TASK 1: In the enum discussion, which two values does the answer suggest for a new enum to use instead of a boolean parameter?
TASK 2: Copy the enum discussion word for word, from "Judging purely by" to "of extra readability.".

PAGE EXCERPT:
---

2

Currently an enum in our project takes properties in the constructor. They are practically guaranteed to be entirely different across every different enum.

Now I'd like to add an property which is a simple boolean - and it's only different from the default in a very few specific cases.

There's 2 sensible approaches I can see here:

  1. Refactor the constructor to take the boolean parameter, set it to true for the specific necessary ones. While this is the most consistent one with the current status quo, it also adds imho quite a bit of unnecessary clutter since it varies from the default so rarely.

  2. Define an overridable getter Method that uses the default and override the method in the enums where it varies. I like this because it keeps the constructor "clean", but it starts introducing "magic" that might be missed or forgotten by successors in the future - especially since it hides the implementation.

Judging purely by clarity of implementation, option #1 should win by far. But my gut is not sure whether clairty can be sacrificed in this case for a little bit of extra readability.

5
  • an enum with constructors and properties?
    – Ewan
    Feb 4 '20 at 11:06
  • 3
    cant you have a default optional parameter on the constructor, or overloaded constructors?
    – Ewan
    Feb 4 '20 at 11:19
  • 3
    Why not just overload the constructor with another version that takes the boolean as well? See this. Feb 4 '20 at 11:24
  • I was thinking having overloaded constructors too, but I'd be tempted to say they may have the same issue that #2 has that they could be "forgotten"... although to be fair, there's only so much you can do at some point
    – Joe
    Feb 4 '20 at 11:26
  • 1
    I don't think that's a realistic issue - they will be right next to each other in code, the implementation isn't really hidden, and (if I'm not mistaken) the IDE should present the user with both. What you have here is less of a traditional enum (enumerated constants), and more of a proper class that happens to provide a way to get a finite number of predefined instances. In a different language, you'd model that by making the constructors private, and providing a number of static methods (or properties) that supply the predefined values. This is the same thing, just in a Java flavor. Feb 4 '20 at 11:32
1

Depending on your needs and on the actual meaning of the boolean, there are some other options that come to my mind:

  1. (From the comments to the question - repeated for completeness): Override the constructor. Most enum values use the one without boolean, the special ones use the one with boolean. While this avoids the clutter for the bigger part of your enum values, it adds a "mysterious boolean" to some of them.
  2. (Variant of 1., combinable with 3.): Instead of adding a boolean parameter, introduce another enum with two values, let say SPECIAL and NON_SPECIAL (please find better names for them). This way you at least don't have the mysterious boolean in the parameter list. Also your IDE allows you to search for usages of SPECIAL and thus find the "special" values quickly. Of course this adds even more "unnecessary clutter".

---

[Collected data entries]
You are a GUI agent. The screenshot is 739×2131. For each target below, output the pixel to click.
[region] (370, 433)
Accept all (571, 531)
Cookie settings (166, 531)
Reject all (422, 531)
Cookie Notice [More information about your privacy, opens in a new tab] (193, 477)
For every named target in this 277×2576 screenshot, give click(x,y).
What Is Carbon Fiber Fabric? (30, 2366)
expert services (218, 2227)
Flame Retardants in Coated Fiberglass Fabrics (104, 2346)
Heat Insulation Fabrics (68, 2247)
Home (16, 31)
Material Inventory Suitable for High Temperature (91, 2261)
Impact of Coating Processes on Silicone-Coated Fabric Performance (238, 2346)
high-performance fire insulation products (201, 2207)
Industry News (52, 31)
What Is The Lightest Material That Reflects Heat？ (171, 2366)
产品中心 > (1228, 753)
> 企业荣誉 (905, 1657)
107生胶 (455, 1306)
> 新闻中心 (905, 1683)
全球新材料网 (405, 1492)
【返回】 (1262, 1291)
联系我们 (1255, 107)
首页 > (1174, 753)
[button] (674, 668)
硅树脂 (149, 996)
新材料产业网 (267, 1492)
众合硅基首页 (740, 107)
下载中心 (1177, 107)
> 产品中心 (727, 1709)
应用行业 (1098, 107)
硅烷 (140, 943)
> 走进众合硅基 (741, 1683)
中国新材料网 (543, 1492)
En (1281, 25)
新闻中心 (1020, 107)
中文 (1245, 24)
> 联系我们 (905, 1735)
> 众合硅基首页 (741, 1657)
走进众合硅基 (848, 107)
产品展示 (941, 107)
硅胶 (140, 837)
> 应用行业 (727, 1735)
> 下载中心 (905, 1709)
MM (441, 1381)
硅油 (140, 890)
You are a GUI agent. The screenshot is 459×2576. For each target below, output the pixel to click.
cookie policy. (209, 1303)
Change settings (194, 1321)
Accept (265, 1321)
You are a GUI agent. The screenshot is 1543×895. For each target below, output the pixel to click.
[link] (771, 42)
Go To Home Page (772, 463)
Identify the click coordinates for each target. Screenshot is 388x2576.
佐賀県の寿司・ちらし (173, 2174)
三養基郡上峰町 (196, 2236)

---

YOUR RESPONSE 1: SPECIAL and NON_SPECIAL.

YOUR RESPONSE 2:
Judging purely by clarity of implementation, option #1 should win by far. But my gut is not sure whether clairty can be sacrificed in this case for a little bit of extra readability.